Son 2 yılın şampiyonu olan ve son sezonunda 102 rekor puan toplayan Galatasaray, kaos üstüne kaos yaşarken, kendisine çıkış kapısı olarak gördüğü Şampiyonlar Ligi’ne de adım atamayarak yaşadığı krizi derinleştirdi!
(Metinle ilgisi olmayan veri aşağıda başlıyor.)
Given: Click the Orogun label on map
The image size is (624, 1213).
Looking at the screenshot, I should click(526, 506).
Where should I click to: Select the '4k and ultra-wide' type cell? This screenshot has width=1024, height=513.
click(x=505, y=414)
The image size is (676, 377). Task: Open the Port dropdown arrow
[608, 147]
Yaşanan kaos süreçlerini sıralayalım ve bu noktaya nasıl gelindiğini hatırlayalım:

Öncelikle kriz geçen sezonun sonunda “artık tutunacak dalım kalmadı” açıklaması yapan ve son 2 yılın şampiyonluğunda maddi/manevi büyük emekleri bulunan Erden Timur’un Sportif A.Ş. ‘deki görevinden ayrılması ile başladı. Çünkü Erden Bey, daha önce taraftarlarca çok benimsenmeyen Başkan Dursun Özbek’e her konuda yardımcı oluyor ve adeta imajını başka seviyeye taşıyordu.

Yaşanan krizin sebepleri arasında gösterilen Florya Antrenman Tesislerinin inşaat durumu ise ciddi muallaklık seviyesinde. Kendisi de iyi bir müteahhit olan Erden Bey ile Başkan Dursun Özbek arasında yaşanan ciddi fikir ayrılıkları olduğu söylentisi her daim gündemini korudu. Florya’dan gelecek rakamın büyüklüğü bu kaostaki diğer temel faktörlerden birisi.
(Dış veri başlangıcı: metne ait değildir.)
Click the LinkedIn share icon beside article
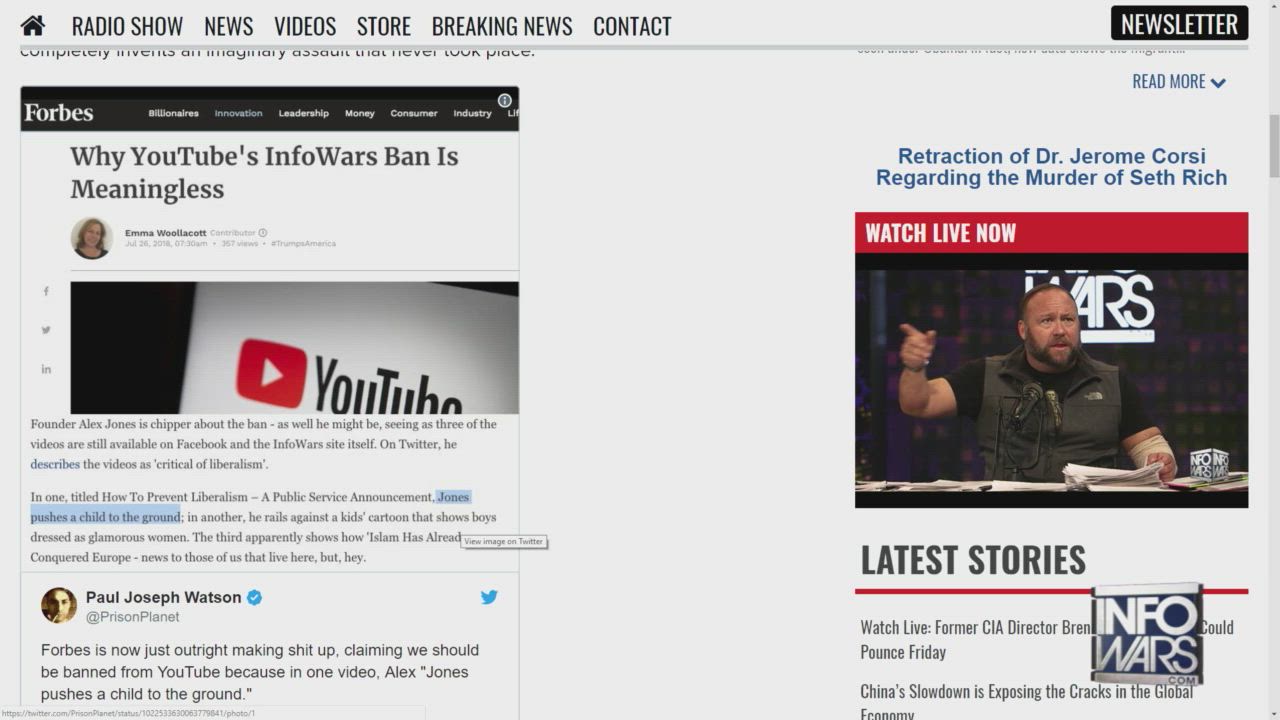Screen dimensions: 1280x720 (46, 369)
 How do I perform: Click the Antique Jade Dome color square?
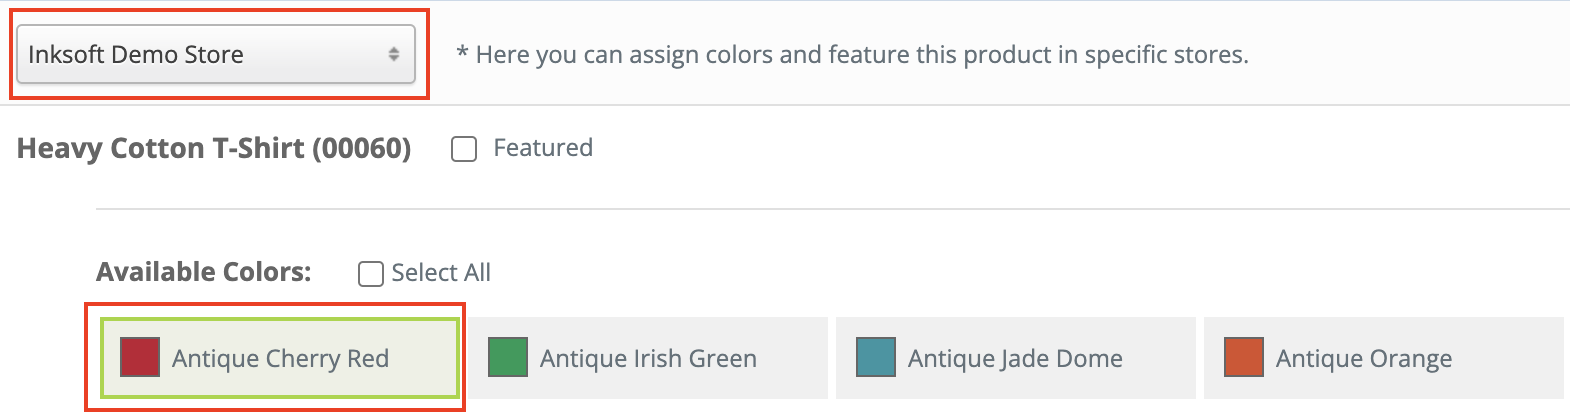tap(876, 357)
Galatasaray son 2 sezonu şampiyon tamamlarken, özellikle son sezonda bazı noktalarda ciddi eksikliği bulunuyordu. Örneğin yıllardır verimli bir sol bek gibi, Van Anholt dışında gelen sağ beklerden istenenin alınamaması gibi ve Torreia’nın yanına orta sahayı çekip çevirecek önemli bir isim olmaması gibi.
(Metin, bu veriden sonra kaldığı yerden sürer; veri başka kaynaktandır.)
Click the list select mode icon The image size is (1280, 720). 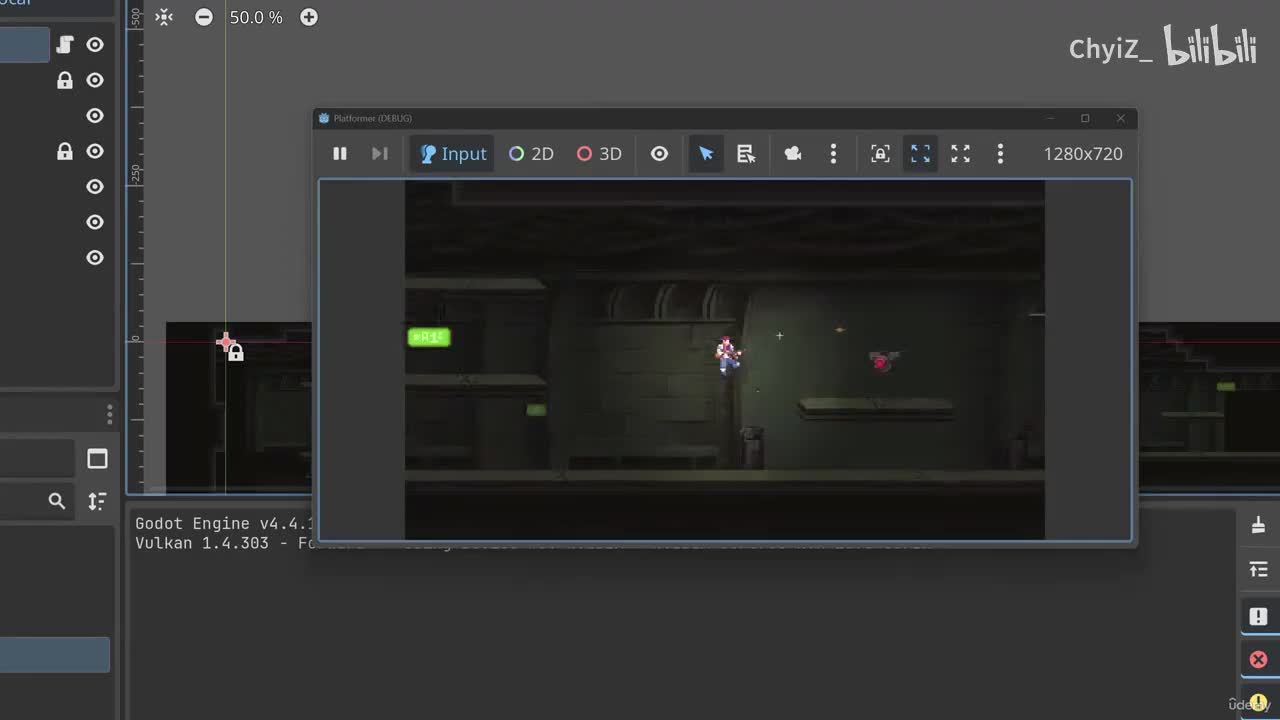click(x=746, y=154)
Şampiyonluk ilan edildiği andan beri gelinen süreçte Galatasaray Yönetimi transfer konusunda o kadar ağır ve hantal davrandı ki, camiadan ve taraftarlardan gelen baskıyla hemen panik transferi denilen oldukça maliyetli aynı zamanda kamuoyunu memnun edecek isimleri bünyesine katamadı.

Pek çok yıldız ismin geçtiği sağ bek ve 8 numara pozisyonuna yapılan transferler ise kaosun önemli parçalarından biriydi. Önce 21 yaşındaki Danimarkalı Elias Jelert ile 9 milyon € sonrasında İngiltere Championship’ten Brezilyalı Gabriel Sara’ya resmi olarak 18 milyon € ( yeni tip sözleşmelerde bonus denilen ekstralar ile birlikte rakamın 20-25 m € bandında olduğu ) gibi rakamlarla anlaşmalar yapılması hem futbol kamuoyunda hem de camiada ciddi bir şok etkisi yaratmıştı. İki oyuncu için yaklaşık 30 milyon €’luk bonservis bedeli rekoru, Galatasaray tarihine geçiyordu.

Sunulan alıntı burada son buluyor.